Milano, 12 febbraio 2018 - La cura Gattuso sta rigenerando calciatori che avevano deluso sotto la gestione Montella ma il processo non può dirsi completato finché André Silva e Ricardo Rodriguez non diventeranno dei giocatori decisivi in questa squadra. In tutto ciò può essere cruciale l'impegno in Europa League che ancora offre appuntamenti in cui poter effettuare degli esprimenti e dare a questi calciatori minuti che la Serie A al momento non può concedere.

Per il portoghese la situazione è quella di sempre. Immobile, a tratti senza margini di miglioramento. Perché l'André Silva visto in questa parte di stagione, con più occasioni rispetto ai primi mesi, non è riuscito a convincere né Gattuso né i tifosi milanisti del suo potenziale, tanto da aver perso un posto nelle gerarchie dei tre centravanti dove adesso è senza dubbio la terza scelta. Anche il suo impiego contro Spal e Udinese non è stato convincente con un impatto poco evidente in entrambe le partite. Malissimo soprattutto sotto porta in Friuli, poco motivato in una partita già chiusa a Ferrara. In Europa League sembra esserci terreno fertile per una sua ripresa visto che in questa coppa viaggia con numeri strepitosi. Da lì dovrà ripartire per dimostrare finalmente quali sono le sue vere capacità anche per tutelare la sua titolarità al Mondiale.
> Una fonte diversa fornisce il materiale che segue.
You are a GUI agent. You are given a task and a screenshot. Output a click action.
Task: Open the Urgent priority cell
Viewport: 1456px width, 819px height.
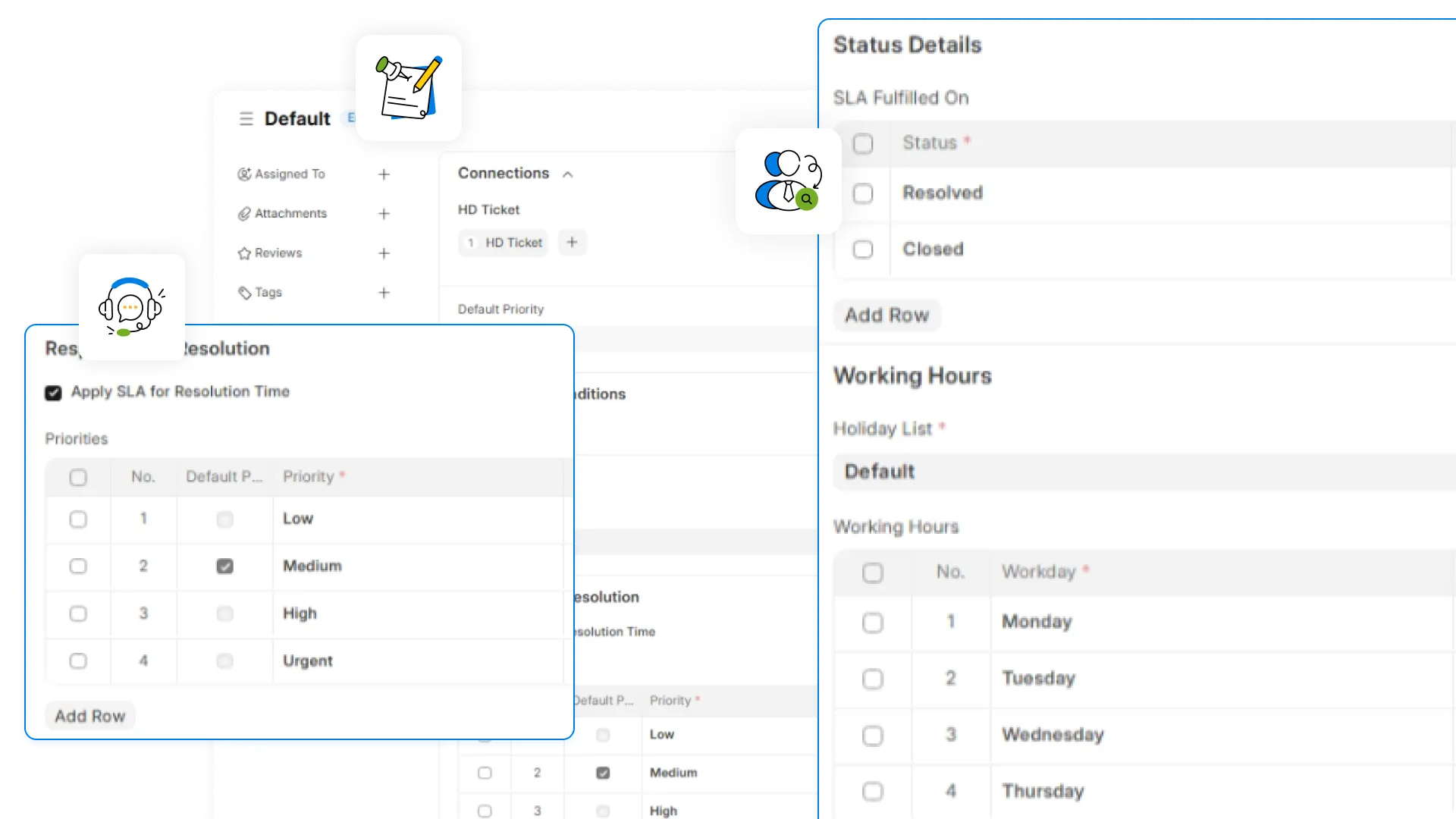[x=417, y=661]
Discorso analogo per Ricardo Rodriguez, alla lunga entrato nella lista delle delusioni. Tanti problemi fisici e di salute in questo mese hanno portato lo svizzero a finire nella più paurosa normalità della rosa. Forse complice l'esplosione di Calabria e le prove non da buttare di Antonelli e Abate. Gattuso sa però che il suo terzino titolare deve essere Rodriguez che, se recuperato al 100%, può diventare un'arma importante soprattutto in fase offensiva grazie al suo piede. Le prestazioni però dovranno tornare a essere quelle di inizio stagione, lì dove sembrava essere uno dei migliori acquisti.

Entrambi saranno titolari in Europa League per l'ennesima occasione offerta da questa stagione. L'impressione è che adesso non possono davvero più sbagliare.